- [TRECHO DO TEXTO]
· · ·

5.2. A RESPONSABILIDADE CIVIL DO ESTADO

A Constituição Federal de 1988 disciplinou a extensão da responsabilidade civil do Estado, no seu parágrafo 6° do artigo 37:

Art. 37 - A administração pública direta e indireta de qualquer dos Poderes da União, dos Estados, do Distrito Federal e dos Municípios obedecerá aos princípios da legalidade, impessoalidade, moralidade, publicidade e eficiência e também, ao seguinte:

§ 6º - As pessoas jurídicas de direito público e as de direito privado prestadoras de serviços públicos responderão pelos danos que seus agentes, nessa qualidade, causarem a terceiros, assegurado o direito de regresso contra o responsável nos casos de dolo ou culpa.

A responsabilidade descrita é objetiva, haja vista que não precisa provar a ocorrência do dano, somente a relação de causalidade entre este e seu causador. Destarte, a culpa do Estado é inferida do ato lesivo da Administração. Basta a comprovação pela vítima, do fato danoso e injusto decorrente de ação ou omissão do agente público para que o Estado seja obrigado a recompor o dano causado.

Celso Antônio Bandeira de Mello esclarece que:

No que atina às condições para engajar responsabilidade do Estado, seu posto mais evoluído é a responsabilidade objetiva, a dizer, independentemente de culpa ou procedimento contrário ao Direito. Essa fronteira também já é território incorporado, em largo trecho, ao Direito contemporâneo. Aliás, no Brasil, doutrina e jurisprudência, preponderantemente, afirmam a responsabilidade objetiva como regra de nosso sistema, desde a Constituição de 1946 (art. 194), passando pela Carta de 1967 (art. 105), pela Carta de 1969, dita Emenda 1 à Constituição de 1967 (art. 105), cujos dispositivos, no que a isto concerne, equivalem ao atual art. 37, § 6º.30

Assim, as últimas Constituições já demonstravam a obrigação do Estado em restaurar o dano sofrido ilegalmente pelo particular. Depreende-se ainda do texto legal a expressa adoção da teoria do risco administrativo como fundamento da responsabilidade do Estado, ao condicionar a responsabilidade objetiva ao dano decorrente da sua atividade administrativa, conforme lição de Antônio Luiz Soares Hentz:

Adotou a Constituição, assim, a teoria da responsabilidade objetiva estatal, em razão de que bastam o ato ou a omissão, o dano e o nexo de causalidade, sendo desnecessária a perquirição sobre a intenção do agente. Deve-se observar, ainda, que o foco da norma constitucional é a reparação do dano, e não o caráter lícito ou ilícito da ação ou da omissão do agente.31

Desta sorte nos remete Maria Helena Diniz:

A responsabilidade civil das pessoas jurídicas de direito público funda-se nas suas relações com os administrados na teoria do risco, em razão de comportamentos comissivos e omissivos danosos, caso em que será objetiva (CF/88, art. 37, §6°).32

Como exemplo dessa concepção, apresenta-se o julgado do Colendo Tribunal de Justiça de Minas Gerais:

ADMINISTRATIVO E CONSTITUCIONAL. RESPONSABILIDADE CIVIL. PRISÃO INDEVIDA. INDENIZAÇÃO. DEVER DO ESTADO. A prisão injustificada do cidadão caracteriza abuso de direito da autoridade policial, acarretando àquele dano de ordem moral, que deve ser indenizado pelo Estado, cuja responsabilidade é objetiva. (AC nº. 1.0105.07.212253-1/001, Comarca de Governador Valadares, 6ª CC., rel. Des. Antônio Sérvulo, j. 15/06/2010).

· · ·

- [INSTRUÇÕES DO EXERCÍCIO] Por favor, reescreva a parte do texto sobre a responsabilidade civil do Estado que começa com as palavras "Art. 37 - A" e termina em "dolo ou culpa.", renomeando "terceiros" para "particulares".

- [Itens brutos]
· · ·

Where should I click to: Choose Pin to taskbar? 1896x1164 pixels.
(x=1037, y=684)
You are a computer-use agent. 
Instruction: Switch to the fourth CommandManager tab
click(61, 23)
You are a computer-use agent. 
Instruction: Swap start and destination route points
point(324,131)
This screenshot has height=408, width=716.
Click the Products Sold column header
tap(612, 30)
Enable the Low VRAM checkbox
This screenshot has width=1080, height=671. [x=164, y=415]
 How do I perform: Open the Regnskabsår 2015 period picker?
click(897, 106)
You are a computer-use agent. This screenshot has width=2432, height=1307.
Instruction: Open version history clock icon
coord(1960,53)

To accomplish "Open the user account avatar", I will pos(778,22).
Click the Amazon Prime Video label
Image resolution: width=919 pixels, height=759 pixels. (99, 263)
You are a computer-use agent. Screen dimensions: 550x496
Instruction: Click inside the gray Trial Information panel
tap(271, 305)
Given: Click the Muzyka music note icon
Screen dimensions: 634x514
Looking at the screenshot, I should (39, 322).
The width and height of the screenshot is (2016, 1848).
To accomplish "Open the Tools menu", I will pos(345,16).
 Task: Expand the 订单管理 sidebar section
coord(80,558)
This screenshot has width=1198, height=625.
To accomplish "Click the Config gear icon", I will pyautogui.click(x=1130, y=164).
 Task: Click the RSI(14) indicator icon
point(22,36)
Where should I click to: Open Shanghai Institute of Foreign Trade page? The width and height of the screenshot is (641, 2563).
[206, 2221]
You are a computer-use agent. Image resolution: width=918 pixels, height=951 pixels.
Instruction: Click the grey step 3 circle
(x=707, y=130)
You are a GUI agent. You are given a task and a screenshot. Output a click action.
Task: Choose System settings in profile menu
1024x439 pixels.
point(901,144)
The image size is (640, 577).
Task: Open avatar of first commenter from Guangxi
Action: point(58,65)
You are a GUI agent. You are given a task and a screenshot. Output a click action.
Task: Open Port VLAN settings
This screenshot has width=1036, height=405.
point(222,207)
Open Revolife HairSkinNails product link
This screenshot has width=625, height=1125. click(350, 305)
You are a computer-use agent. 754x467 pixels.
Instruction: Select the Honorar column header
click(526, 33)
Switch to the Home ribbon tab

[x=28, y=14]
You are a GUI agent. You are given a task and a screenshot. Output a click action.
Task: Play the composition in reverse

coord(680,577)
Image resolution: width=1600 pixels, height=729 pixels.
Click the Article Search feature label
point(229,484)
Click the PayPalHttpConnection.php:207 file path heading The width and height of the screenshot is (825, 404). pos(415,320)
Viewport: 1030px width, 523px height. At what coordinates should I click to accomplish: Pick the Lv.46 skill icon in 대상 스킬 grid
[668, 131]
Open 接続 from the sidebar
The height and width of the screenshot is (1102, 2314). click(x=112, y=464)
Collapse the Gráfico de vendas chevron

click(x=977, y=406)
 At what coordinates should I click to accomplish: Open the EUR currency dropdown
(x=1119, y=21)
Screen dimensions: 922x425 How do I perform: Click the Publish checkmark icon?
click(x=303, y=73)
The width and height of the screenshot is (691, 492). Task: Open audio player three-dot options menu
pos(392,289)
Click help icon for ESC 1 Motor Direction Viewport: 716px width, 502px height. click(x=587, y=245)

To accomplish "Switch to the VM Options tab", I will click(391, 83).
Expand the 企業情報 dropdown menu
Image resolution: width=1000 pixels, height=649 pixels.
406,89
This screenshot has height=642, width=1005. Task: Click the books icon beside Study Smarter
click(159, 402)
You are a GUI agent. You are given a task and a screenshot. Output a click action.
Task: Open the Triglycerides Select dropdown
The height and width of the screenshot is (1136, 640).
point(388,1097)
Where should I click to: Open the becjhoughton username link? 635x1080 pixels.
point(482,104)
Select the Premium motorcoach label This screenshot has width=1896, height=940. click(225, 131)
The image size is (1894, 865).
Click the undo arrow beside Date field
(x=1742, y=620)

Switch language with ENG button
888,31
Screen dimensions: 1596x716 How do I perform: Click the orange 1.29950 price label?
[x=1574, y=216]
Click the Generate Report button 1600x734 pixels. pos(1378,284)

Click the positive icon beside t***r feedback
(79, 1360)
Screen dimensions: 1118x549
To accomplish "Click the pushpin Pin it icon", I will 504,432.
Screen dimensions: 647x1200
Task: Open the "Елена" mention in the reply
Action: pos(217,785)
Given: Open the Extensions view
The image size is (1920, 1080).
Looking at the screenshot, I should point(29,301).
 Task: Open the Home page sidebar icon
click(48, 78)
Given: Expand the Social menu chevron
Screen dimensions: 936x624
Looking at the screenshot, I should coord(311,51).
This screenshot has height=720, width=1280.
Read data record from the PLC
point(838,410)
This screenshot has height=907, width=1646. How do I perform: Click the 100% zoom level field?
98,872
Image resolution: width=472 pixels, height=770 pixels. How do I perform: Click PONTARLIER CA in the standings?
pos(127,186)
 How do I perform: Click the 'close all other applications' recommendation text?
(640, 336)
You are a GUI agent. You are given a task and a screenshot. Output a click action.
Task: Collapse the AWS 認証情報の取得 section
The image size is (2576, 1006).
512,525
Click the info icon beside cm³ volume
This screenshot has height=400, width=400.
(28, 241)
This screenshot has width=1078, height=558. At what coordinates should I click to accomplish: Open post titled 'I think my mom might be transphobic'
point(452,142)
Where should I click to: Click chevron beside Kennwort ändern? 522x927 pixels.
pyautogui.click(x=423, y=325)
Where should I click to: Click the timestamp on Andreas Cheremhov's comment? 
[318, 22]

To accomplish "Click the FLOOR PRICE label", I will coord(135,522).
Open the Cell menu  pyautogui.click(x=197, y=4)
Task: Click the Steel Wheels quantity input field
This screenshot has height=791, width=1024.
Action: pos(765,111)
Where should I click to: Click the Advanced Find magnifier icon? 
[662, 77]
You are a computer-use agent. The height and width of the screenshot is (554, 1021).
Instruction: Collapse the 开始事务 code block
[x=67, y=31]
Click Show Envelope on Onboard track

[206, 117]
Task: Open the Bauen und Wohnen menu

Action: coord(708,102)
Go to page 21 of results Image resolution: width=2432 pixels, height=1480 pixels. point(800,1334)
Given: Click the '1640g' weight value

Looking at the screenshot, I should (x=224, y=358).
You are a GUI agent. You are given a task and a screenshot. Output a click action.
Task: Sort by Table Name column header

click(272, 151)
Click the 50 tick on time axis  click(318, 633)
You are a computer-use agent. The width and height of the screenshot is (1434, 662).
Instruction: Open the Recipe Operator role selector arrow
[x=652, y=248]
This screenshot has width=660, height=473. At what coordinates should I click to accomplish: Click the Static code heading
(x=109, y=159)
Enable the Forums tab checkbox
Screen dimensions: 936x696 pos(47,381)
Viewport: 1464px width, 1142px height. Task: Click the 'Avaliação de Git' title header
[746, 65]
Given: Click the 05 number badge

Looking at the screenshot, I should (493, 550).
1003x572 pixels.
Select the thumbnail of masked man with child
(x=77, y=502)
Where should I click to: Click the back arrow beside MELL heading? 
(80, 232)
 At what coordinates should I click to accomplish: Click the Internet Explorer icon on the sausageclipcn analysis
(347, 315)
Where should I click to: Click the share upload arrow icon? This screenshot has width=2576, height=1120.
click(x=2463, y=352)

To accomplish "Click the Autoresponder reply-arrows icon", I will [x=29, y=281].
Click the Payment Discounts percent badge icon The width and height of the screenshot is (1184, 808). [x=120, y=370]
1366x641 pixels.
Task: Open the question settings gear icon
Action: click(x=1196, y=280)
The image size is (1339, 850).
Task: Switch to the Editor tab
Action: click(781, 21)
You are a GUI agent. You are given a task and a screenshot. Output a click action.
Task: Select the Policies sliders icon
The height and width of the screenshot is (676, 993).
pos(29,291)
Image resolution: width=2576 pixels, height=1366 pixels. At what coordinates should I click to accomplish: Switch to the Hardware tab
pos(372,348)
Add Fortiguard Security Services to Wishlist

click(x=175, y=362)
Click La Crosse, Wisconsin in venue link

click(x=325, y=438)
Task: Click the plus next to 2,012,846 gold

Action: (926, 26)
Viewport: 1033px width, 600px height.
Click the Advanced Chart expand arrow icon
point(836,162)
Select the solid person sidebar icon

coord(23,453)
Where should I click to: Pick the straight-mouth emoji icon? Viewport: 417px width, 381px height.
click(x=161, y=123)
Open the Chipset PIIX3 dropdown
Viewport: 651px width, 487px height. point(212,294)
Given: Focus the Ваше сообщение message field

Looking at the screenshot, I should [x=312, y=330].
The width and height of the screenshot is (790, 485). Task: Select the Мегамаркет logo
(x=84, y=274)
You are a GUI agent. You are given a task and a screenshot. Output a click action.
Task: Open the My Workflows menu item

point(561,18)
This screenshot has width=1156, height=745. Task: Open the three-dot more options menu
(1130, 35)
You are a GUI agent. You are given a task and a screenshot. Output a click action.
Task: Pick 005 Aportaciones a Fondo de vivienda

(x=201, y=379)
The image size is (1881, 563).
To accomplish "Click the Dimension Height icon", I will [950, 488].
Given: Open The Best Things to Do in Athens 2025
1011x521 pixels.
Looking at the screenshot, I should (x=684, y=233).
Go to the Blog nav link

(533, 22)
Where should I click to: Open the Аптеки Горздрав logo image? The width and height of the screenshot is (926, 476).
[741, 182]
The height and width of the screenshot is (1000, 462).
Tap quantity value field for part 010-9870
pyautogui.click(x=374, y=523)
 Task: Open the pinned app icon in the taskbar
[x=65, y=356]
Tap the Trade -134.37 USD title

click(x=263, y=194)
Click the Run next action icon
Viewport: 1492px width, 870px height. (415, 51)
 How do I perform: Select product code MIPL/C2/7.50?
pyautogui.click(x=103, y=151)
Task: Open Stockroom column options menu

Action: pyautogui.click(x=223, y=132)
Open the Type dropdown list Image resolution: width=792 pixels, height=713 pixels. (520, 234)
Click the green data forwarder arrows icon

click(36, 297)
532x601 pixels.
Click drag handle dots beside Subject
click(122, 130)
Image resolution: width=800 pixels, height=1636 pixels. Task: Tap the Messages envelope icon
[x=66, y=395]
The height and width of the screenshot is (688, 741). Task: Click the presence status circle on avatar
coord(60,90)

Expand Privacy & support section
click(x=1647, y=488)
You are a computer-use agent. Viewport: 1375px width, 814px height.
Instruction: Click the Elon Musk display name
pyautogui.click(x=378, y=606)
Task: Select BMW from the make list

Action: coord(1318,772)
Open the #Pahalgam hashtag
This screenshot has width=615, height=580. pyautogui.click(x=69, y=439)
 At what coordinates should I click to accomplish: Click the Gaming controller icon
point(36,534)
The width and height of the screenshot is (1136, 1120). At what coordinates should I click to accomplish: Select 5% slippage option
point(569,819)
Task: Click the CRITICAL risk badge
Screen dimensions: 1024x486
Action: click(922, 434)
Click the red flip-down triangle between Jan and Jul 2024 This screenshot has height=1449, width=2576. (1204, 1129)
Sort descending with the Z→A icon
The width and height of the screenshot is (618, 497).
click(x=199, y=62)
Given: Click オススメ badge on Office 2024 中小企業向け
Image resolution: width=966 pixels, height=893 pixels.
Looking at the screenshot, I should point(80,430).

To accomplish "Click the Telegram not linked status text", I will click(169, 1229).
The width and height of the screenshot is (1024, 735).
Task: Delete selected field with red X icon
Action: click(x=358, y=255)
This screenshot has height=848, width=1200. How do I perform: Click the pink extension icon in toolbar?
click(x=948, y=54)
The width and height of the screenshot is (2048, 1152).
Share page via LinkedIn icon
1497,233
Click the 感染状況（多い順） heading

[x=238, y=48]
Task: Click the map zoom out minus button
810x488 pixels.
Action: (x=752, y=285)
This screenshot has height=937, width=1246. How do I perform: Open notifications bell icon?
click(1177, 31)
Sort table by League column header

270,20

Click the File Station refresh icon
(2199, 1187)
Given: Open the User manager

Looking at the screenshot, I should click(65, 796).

· · ·

- [A RESPOSTA]
Art. 37 - A administração pública direta e indireta de qualquer dos Poderes da União, dos Estados, do Distrito Federal e dos Municípios obedecerá aos princípios da legalidade, impessoalidade, moralidade, publicidade e eficiência e também, ao seguinte:

§ 6º - As pessoas jurídicas de direito público e as de direito privado prestadoras de serviços públicos responderão pelos danos que seus agentes, nessa qualidade, causarem a particulares, assegurado o direito de regresso contra o responsável nos casos de dolo ou culpa.